- SUPPLIED DATA
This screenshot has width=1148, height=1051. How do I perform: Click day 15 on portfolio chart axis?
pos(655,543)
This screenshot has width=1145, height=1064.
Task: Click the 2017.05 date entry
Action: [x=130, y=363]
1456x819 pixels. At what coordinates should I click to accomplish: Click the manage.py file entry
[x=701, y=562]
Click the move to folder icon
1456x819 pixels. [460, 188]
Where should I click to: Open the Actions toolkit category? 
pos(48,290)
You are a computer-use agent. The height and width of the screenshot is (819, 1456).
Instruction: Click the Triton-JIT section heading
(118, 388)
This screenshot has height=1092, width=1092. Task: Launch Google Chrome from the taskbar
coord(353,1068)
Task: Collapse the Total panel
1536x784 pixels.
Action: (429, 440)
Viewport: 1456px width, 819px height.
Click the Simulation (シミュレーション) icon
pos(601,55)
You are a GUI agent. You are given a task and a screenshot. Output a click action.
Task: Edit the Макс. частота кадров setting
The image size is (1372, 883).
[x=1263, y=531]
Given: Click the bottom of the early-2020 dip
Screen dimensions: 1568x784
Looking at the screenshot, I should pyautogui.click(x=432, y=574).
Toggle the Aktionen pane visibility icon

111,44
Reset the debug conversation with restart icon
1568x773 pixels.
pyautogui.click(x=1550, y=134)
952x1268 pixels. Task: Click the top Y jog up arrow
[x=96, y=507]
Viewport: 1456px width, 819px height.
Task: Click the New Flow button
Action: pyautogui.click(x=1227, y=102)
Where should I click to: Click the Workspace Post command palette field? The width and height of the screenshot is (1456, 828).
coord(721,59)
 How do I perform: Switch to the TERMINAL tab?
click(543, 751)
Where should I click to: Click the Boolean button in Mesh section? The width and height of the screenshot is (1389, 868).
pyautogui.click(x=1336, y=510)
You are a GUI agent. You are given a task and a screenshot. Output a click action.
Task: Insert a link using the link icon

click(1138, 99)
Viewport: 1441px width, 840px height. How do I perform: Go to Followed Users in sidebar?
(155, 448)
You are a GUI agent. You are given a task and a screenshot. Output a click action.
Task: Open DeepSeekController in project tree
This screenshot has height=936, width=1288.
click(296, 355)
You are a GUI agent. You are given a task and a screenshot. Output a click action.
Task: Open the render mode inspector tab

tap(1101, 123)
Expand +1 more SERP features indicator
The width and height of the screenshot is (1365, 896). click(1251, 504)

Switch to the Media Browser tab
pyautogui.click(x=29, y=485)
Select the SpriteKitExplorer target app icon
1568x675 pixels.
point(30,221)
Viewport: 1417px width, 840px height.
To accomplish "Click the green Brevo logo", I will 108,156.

- EXERCISE INSTRUCTIONS
All of the entries above need to be set down again exactly.

- FINISHED TASK
This screenshot has width=1148, height=1051. How do I perform: Click day 15 on portfolio chart axis?
pos(655,543)
This screenshot has width=1145, height=1064.
Task: Click the 2017.05 date entry
Action: [x=130, y=363]
1456x819 pixels. At what coordinates should I click to accomplish: Click the manage.py file entry
[x=701, y=562]
Click the move to folder icon
1456x819 pixels. [460, 188]
Where should I click to: Open the Actions toolkit category? 
pos(48,290)
You are a computer-use agent. The height and width of the screenshot is (819, 1456).
Instruction: Click the Triton-JIT section heading
(118, 388)
This screenshot has height=1092, width=1092. Task: Launch Google Chrome from the taskbar
coord(353,1068)
Task: Collapse the Total panel
1536x784 pixels.
Action: (429, 440)
Viewport: 1456px width, 819px height.
Click the Simulation (シミュレーション) icon
pos(601,55)
You are a GUI agent. You are given a task and a screenshot. Output a click action.
Task: Edit the Макс. частота кадров setting
The image size is (1372, 883).
[x=1263, y=531]
Given: Click the bottom of the early-2020 dip
Screen dimensions: 1568x784
Looking at the screenshot, I should pyautogui.click(x=432, y=574).
Toggle the Aktionen pane visibility icon

111,44
Reset the debug conversation with restart icon
1568x773 pixels.
pyautogui.click(x=1550, y=134)
952x1268 pixels. Task: Click the top Y jog up arrow
[x=96, y=507]
Viewport: 1456px width, 819px height.
Task: Click the New Flow button
Action: pyautogui.click(x=1227, y=102)
Where should I click to: Click the Workspace Post command palette field? The width and height of the screenshot is (1456, 828).
coord(721,59)
 How do I perform: Switch to the TERMINAL tab?
click(543, 751)
Where should I click to: Click the Boolean button in Mesh section? The width and height of the screenshot is (1389, 868).
pyautogui.click(x=1336, y=510)
You are a GUI agent. You are given a task and a screenshot. Output a click action.
Task: Insert a link using the link icon

click(1138, 99)
Viewport: 1441px width, 840px height. How do I perform: Go to Followed Users in sidebar?
(155, 448)
You are a GUI agent. You are given a task and a screenshot. Output a click action.
Task: Open DeepSeekController in project tree
This screenshot has height=936, width=1288.
click(296, 355)
You are a GUI agent. You are given a task and a screenshot. Output a click action.
Task: Open the render mode inspector tab

tap(1101, 123)
Expand +1 more SERP features indicator
The width and height of the screenshot is (1365, 896). click(1251, 504)

Switch to the Media Browser tab
pyautogui.click(x=29, y=485)
Select the SpriteKitExplorer target app icon
1568x675 pixels.
point(30,221)
Viewport: 1417px width, 840px height.
To accomplish "Click the green Brevo logo", I will 108,156.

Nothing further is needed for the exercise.